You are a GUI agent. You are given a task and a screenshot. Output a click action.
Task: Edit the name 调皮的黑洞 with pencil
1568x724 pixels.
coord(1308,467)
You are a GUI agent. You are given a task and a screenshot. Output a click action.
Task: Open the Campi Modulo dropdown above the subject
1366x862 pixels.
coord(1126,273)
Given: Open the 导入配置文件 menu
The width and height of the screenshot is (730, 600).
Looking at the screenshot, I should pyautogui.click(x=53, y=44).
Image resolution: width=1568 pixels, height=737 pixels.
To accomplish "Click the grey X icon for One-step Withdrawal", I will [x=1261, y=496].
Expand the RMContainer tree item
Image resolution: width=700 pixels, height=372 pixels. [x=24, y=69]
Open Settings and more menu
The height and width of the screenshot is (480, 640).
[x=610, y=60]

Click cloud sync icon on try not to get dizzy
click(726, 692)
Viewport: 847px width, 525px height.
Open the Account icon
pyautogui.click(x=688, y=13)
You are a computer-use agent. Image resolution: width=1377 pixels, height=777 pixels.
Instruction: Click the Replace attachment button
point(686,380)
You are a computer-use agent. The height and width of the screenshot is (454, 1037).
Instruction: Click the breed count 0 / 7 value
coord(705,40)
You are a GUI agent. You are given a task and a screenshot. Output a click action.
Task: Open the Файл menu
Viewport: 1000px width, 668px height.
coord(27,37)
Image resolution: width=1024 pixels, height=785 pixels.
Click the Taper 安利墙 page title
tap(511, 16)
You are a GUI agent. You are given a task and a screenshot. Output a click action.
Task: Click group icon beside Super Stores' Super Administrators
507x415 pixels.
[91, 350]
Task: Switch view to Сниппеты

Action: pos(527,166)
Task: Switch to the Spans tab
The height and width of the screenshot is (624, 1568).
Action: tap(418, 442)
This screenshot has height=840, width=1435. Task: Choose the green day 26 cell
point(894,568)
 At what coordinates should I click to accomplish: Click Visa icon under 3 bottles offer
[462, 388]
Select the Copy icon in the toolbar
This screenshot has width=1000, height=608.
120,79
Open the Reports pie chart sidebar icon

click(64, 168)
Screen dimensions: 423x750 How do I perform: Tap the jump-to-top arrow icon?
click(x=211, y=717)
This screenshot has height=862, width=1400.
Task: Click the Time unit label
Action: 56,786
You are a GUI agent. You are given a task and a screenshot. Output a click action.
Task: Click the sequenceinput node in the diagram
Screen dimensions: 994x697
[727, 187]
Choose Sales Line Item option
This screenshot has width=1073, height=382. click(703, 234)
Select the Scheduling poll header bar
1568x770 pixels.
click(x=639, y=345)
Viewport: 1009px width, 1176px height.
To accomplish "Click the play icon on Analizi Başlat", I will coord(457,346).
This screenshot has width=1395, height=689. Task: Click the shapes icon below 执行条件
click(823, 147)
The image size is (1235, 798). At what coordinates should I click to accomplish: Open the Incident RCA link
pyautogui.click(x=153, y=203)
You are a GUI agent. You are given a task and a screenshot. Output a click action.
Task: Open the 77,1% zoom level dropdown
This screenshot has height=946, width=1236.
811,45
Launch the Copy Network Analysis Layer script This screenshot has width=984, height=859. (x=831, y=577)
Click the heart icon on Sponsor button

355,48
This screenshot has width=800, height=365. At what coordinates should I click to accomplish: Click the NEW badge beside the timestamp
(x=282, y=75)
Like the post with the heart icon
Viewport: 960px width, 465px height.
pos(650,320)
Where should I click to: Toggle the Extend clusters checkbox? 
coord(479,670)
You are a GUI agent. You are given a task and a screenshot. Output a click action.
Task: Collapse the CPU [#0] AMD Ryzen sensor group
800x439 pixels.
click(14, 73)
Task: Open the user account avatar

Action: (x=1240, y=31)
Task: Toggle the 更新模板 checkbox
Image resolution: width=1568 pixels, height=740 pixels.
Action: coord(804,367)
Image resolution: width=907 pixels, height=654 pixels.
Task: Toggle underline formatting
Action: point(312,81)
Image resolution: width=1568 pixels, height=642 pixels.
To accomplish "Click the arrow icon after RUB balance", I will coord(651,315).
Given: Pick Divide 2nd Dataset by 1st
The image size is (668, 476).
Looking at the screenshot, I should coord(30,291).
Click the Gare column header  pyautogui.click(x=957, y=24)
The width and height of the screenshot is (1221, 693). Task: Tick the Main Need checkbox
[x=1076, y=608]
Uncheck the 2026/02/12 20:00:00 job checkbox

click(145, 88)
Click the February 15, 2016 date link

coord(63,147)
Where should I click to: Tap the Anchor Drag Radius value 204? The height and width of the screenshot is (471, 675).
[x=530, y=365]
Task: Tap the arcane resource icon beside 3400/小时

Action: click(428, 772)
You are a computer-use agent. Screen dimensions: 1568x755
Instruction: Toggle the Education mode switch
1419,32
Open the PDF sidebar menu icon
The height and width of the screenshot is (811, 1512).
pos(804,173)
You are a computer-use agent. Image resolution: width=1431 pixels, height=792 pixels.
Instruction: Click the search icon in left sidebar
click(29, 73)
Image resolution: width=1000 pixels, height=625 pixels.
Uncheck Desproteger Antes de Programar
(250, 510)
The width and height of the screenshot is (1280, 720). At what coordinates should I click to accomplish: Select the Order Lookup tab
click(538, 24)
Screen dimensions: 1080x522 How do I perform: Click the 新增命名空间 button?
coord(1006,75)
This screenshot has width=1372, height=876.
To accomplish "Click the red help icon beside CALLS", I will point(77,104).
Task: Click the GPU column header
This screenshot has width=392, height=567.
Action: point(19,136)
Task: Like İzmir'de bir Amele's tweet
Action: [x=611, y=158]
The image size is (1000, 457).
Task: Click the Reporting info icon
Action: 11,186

◆ ◆ ◆ ◆ ◆

Return, exactly as they stand, the lines from the start of the records above through the line with "Image resolution: width=1568 pixels, height=737", both ends included, and no other lines.

You are a GUI agent. You are given a task and a screenshot. Output a click action.
Task: Edit the name 调皮的黑洞 with pencil
1568x724 pixels.
coord(1308,467)
You are a GUI agent. You are given a task and a screenshot. Output a click action.
Task: Open the Campi Modulo dropdown above the subject
1366x862 pixels.
coord(1126,273)
Given: Open the 导入配置文件 menu
The width and height of the screenshot is (730, 600).
Looking at the screenshot, I should pyautogui.click(x=53, y=44).
Image resolution: width=1568 pixels, height=737 pixels.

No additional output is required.